Let's go back to the previous examples. Assume a reasonably small amount of code inside the loop takes up n bytes of I-cache. If we unroll the loop, it's now taking up n * 3 bytes. A bit more, but it'll probably fit in a single cache line just fine so your cache will be working optimally and not needing to stall reading from main memory.

The 3000-loop, however, unrolls to use a whopping n * 3000 bytes of I-cache. That's going to require several reads from memory, and probably push some other useful stuff from elsewhere in the program out of the I-cache.

So what do I do?

As you can see, unrolling provides more benefits for shorter loops but ends up trashing performance if you're intending to loop a large number of times.

Usually, a smart compiler will take a decent guess about which loops to unroll but you can force it if you're sure you know better. How do you get to know better? The only way is to try it both ways and compare timings!

Premature optimization is the root of all evil -- Donald Knuth

Profile first, optimise later.

9
votes

Loop unrolling does not work if the compiler can't predict the exact amount of iterations of the loop at compile time (or at least predict an upper bound, and then skip as many iterations as needed). This means that if your matrix size is variable, the flag will have no effect.

Now to answer your questions:

a) Does gcc include this kind of optimization with the various optimization flags as -O1, -O2 etc.?

Nope, you have to explicitly set it since it may or may not make the code run faster and it usually makes the executable bigger.

b) Do I have to use any pragmas inside my code to take advantage of loop unrolling or are loops identified automatically?

No pragmas. With -funroll-loops the compiler heuristically decides which loops to unroll. If you want to force unrolling you can use -funroll-all-loops, but it usually makes the code run slower.

c) Why is this option not enabled by default if the unrolling increases the performance?

It doesn't always increase performance! Also, not everything is about performance. Some people actually care about having small executables since they have little memory (see: embedded systems)

d) What are the recommended gcc optimization flags to compile the program in the best way possible? (I must run this program optimized for a single CPU family, that is the same of the machine where I compile the code, actually I use march=native and -O2 flags)
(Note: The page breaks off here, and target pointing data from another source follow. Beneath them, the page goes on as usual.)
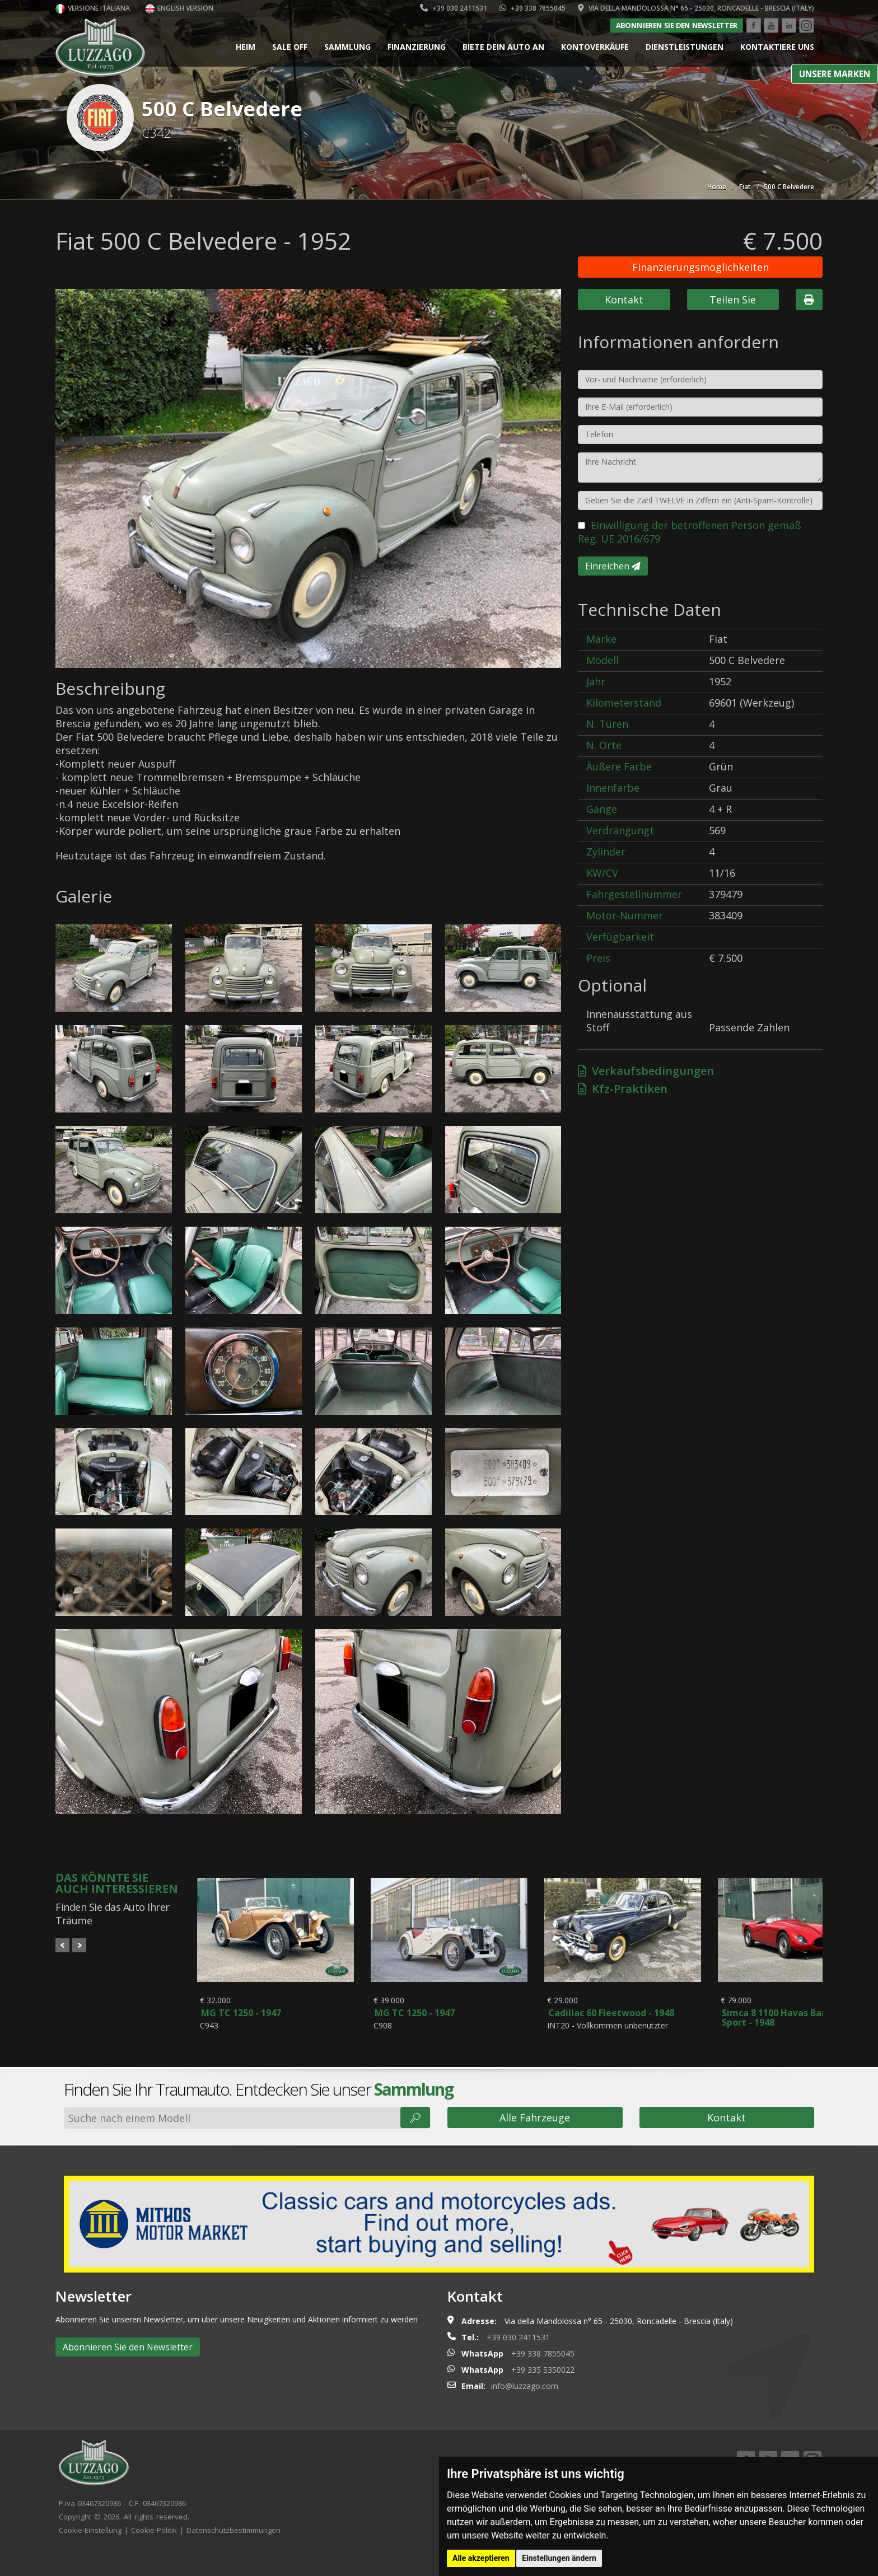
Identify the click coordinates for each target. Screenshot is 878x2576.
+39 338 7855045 (532, 8)
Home (716, 186)
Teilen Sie (732, 299)
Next (79, 1945)
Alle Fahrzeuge (534, 2140)
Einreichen (613, 566)
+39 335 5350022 (543, 2392)
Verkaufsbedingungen (646, 1070)
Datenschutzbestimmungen (233, 2552)
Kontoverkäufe (595, 46)
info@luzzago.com (524, 2408)
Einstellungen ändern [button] (559, 2558)
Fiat (745, 186)
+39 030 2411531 (453, 8)
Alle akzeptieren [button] (481, 2558)
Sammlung (347, 46)
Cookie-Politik (154, 2552)
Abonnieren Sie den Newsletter (676, 25)
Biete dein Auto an (503, 46)
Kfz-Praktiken (622, 1088)
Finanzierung (416, 46)
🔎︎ (415, 2140)
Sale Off (289, 46)
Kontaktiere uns (777, 46)
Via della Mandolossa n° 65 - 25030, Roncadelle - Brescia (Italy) (696, 8)
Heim (245, 46)
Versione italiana (92, 8)
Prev (62, 1945)
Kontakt (624, 299)
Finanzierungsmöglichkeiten (700, 267)
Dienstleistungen (684, 46)
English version (179, 8)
There's no silver bullet. You'll need to think, test and see. There is actually a theorem that states that no perfect compiler can ever exist.

Did you profile your program? Profiling is a very useful skill for these things.

Source (mostly): https://gcc.gnu.org/onlinedocs/gcc-3.4.4/gcc/Optimize-Options.html

4
votes

You are getting a theoretical background about the issue and it leaves enough space to guess what you are getting in a real run. It is said that the option is not always increasing performance because it depends on a variety of factors, for instance on the loop implementation, its load/body and others.

Each code is different and if you are interested in finding the better performance solution it is good idea just to run both variants, measure theirs execution times and compare.

Look at this approach in the answer below to have an idea of time measurement. In two words, you just wrap your code into the cycle which will lead your program running to take several seconds. As you are optimizing loops themselves it is good idea to write a shell script, which runs your app many times.